Please note I am a server developer not a server administrator and might not know of all the ways to increase performance of other servers while I know how to get every last bit of performance out of my own. So please take these kind of tests with a drop of salt.

Due to rapid io uring development and possible variance, it's needs to be noted we are using linux kernel version 6.0.9.

I wish I had the time to investigate why Lighttpd starts going very slowly when overloaded.

Related topics: benchmark, hinsightd
posted 22 Nov 2022 📝 by tiotags

Benchmark1

posted 06 Jul 2022

Performance usually comes with tradeoffs. These can take many forms, from skipping security checks to only optimizing a small part of the program that is being benchmarked. If you let performance guide a design other aspects of a program can suffer. Or in other words it doesn't matter how fast a broken program runs.

Despite optimization not being a priority some benchmarks are so interesting that are worth sharing.
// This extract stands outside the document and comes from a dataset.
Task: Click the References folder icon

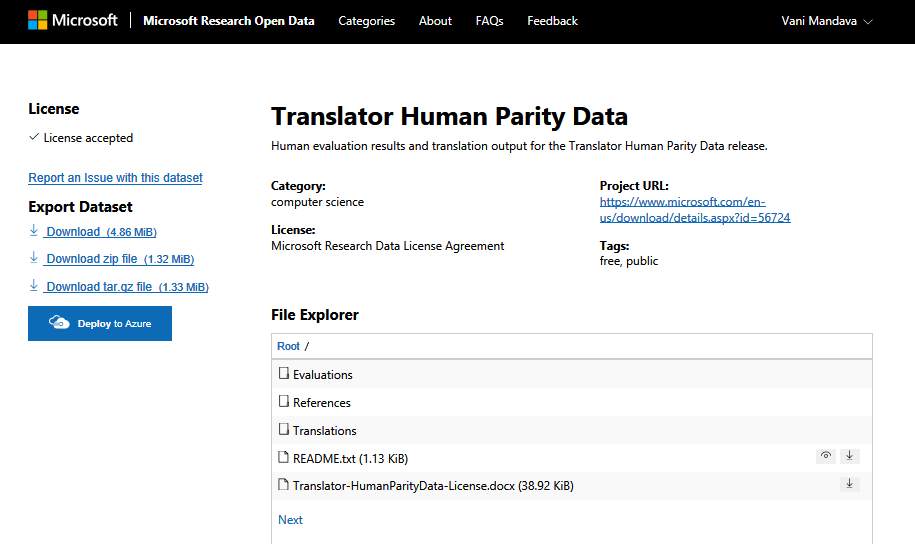Action: [283, 402]
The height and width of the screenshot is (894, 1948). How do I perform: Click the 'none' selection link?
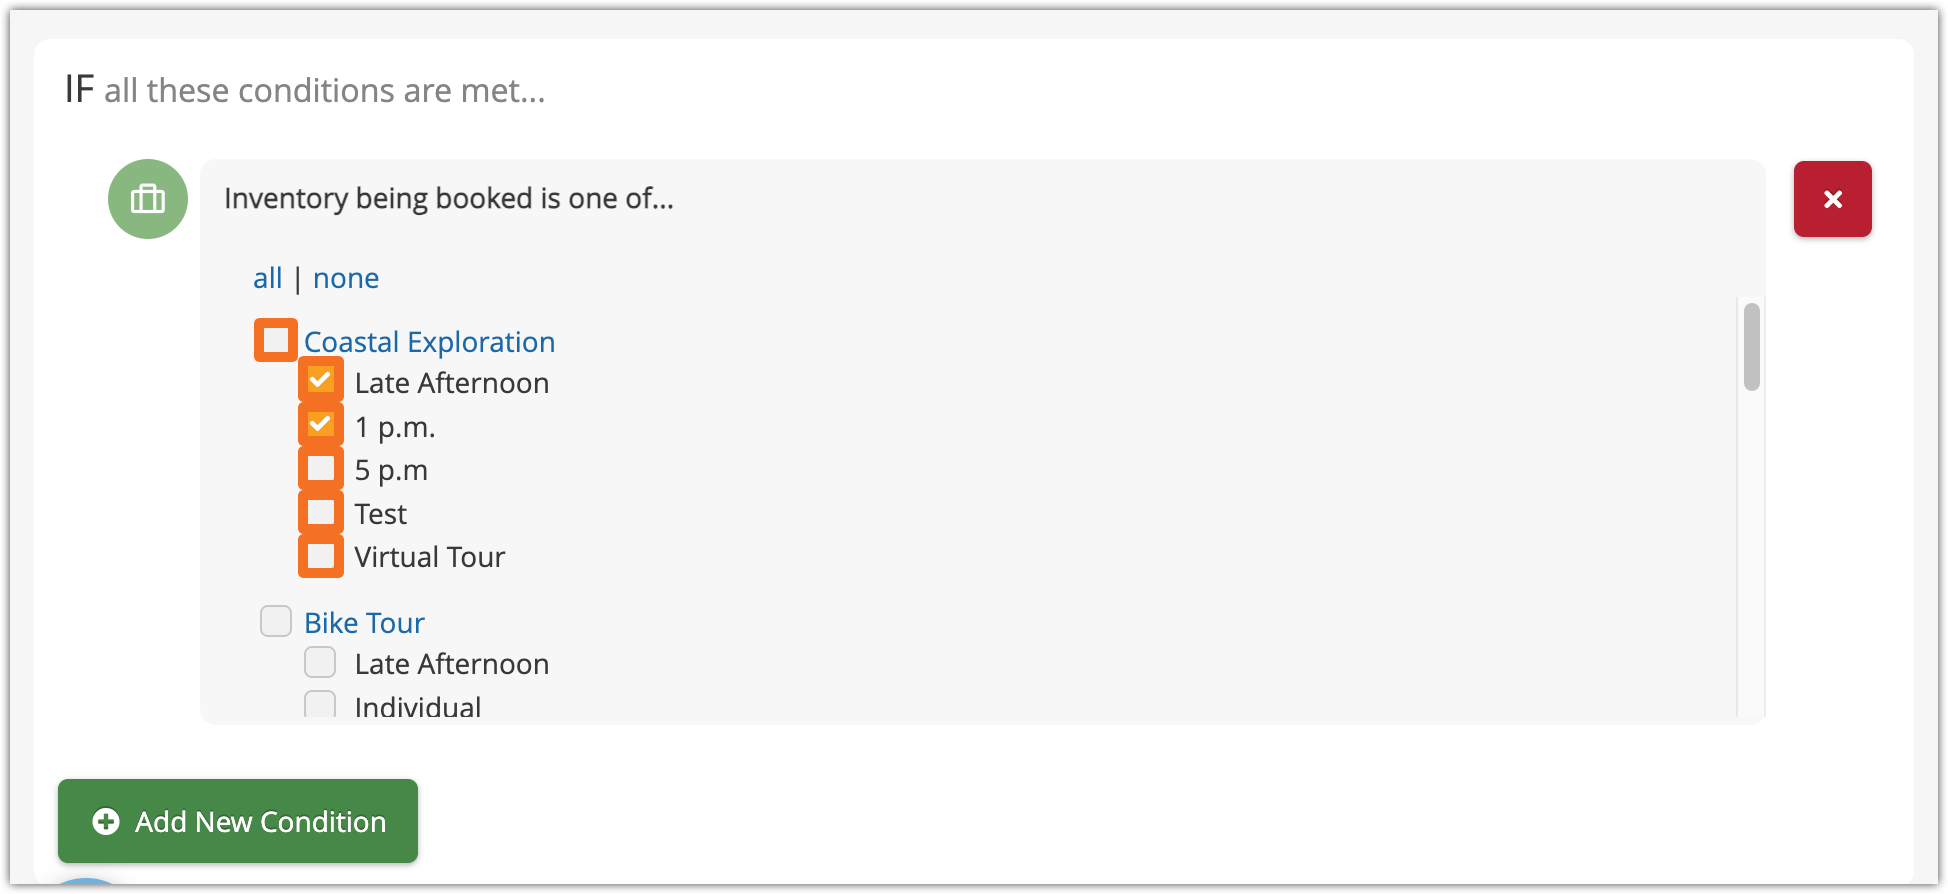click(x=346, y=278)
The condensing patch referenced below condenses multiple network write request into a single one.

for 500 concurrency ab -k -c 500 -n 10000 http://localhost:<port>/

server and version requests/sec (mean)
before patches 22790.46
-O2 alone 23167.02
After the condensing patch 26393.86
After patch + -O2 30257.64
nginx/1.21.6 26683.67
lighttpd/1.4.64 fails at 500 concurrency
Apache/2.4.54 fails at 500 concurrency

bonus for 100 concurrency due to other server giving errors ab -k -c 100 -n 10000 http://localhost:<port>/

server and version requests/sec (mean)
after patch + -O2 32136.88
nginx/1.21.6 26788.39
lighttpd/1.4.64 56971.62
Apache/2.4.54 fails at 100 concurrency

Switching from -Os to -O3 has a small performance impact, but reducing write requests adds around 4k req/s (about 20% faster). Looking at the other servers defaults I have to say I'm confused, I thought nginx would be faster, it does handle concurrency better than either apache or lighttpd though. Also it seems lighttpd is really fast at static requests.

While testing consumes time and I can't say I'm a big fan of optimization, free performance with minimal tradeoffs is best performance.

Now on to figuring out why file transfers are so slow.